An increase in dealflow has shone a light on a number of roadblocks, including issues of alignment and short timelines

Challenging exit and fundraising conditions, high interest rates and a growing need for LP liquidity amid subdued distributions all laid the groundwork for more sponsors to shop assets on the GP-led market over the last year.

However, there is more activity than there is buyside capital to accommodate it, as affiliate title Private Equity International has found in its latest GP-Led Secondaries Special Report.

An increase in GP-led dealflow has implications for sponsors, existing LPs and secondaries investors. A rising number of GPs sought to move assets into continuation funds in 2023, whether to meet LP liquidity needs, gather additional capital to extend the value creation pathways of their trophy assets or as an alternative to narrowing exit options amid an icy M&A and IPO environment. While this has exacerbated the supply/demand imbalance, there are signs that the buyside is beginning to become better capitalised.

Faced with this growing number of continuation fund transactions coming across their desks – along with the relatively short timeframes in which to make roll or sell decisions – some LPs have been revamping their policies to give them more flexibility to invest in these processes.

Meanwhile, secondaries buyers have a greater range of deals to choose from and can therefore be more selective about where they deploy capital.

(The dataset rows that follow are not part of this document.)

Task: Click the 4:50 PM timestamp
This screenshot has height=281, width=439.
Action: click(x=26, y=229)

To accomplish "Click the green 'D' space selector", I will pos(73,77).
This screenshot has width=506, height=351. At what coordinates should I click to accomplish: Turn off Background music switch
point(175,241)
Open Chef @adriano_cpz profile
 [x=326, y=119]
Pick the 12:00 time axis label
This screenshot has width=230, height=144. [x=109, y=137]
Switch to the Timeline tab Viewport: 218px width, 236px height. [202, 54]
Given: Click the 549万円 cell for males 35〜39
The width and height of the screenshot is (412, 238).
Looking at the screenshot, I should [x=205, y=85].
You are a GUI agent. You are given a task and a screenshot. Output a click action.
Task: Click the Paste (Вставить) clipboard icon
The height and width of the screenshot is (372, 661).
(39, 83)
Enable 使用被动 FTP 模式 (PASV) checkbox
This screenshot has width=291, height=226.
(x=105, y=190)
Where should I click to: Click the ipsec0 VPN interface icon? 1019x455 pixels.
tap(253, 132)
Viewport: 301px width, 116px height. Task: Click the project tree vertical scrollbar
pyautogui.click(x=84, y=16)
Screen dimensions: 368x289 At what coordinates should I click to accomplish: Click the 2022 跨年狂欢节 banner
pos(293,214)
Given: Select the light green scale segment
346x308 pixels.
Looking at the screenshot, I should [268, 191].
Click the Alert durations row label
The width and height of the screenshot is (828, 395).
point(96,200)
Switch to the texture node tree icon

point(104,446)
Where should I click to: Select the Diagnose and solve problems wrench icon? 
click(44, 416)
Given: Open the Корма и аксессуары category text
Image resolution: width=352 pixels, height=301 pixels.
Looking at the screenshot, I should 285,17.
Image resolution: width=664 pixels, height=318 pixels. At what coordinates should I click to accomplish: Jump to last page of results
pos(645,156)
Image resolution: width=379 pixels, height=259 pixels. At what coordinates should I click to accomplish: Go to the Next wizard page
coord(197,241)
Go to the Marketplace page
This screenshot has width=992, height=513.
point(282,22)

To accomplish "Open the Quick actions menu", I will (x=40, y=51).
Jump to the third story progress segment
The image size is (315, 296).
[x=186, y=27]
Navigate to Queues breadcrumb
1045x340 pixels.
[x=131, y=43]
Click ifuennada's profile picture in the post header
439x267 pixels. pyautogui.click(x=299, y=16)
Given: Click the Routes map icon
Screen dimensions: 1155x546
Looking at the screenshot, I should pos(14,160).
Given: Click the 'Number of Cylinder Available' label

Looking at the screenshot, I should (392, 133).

In such a competitive market, sponsors need to ensure all the pieces are in place to get their transactions successfully over the line. Alignment is key here, as is making sure these deals are done for the right reasons and with the right assets: a Lazard survey found that more than half of secondaries investor respondents experienced failed deals in at least 20 percent of the GP-leds they evaluated in 2023, citing mismatches in pricing and valuation expectations, issues with asset quality and performance, and a lack of capital among the top reasons for failure.

“It is important to be realistic about timelines because there are so many parties that need to get aligned,” HarbourVest Partners managing director Rajesh Senapati tells PEI. “You need to work backwards from the desired closing date, identify when the election deadline needs to be, when documents need to be drafted, how long the due diligence process needs to run, and then ultimately when the process needs to be launched.”

Keeping such timelines in mind and engaging with all parties as early as possible will be crucial to ensuring these transactions remain on track.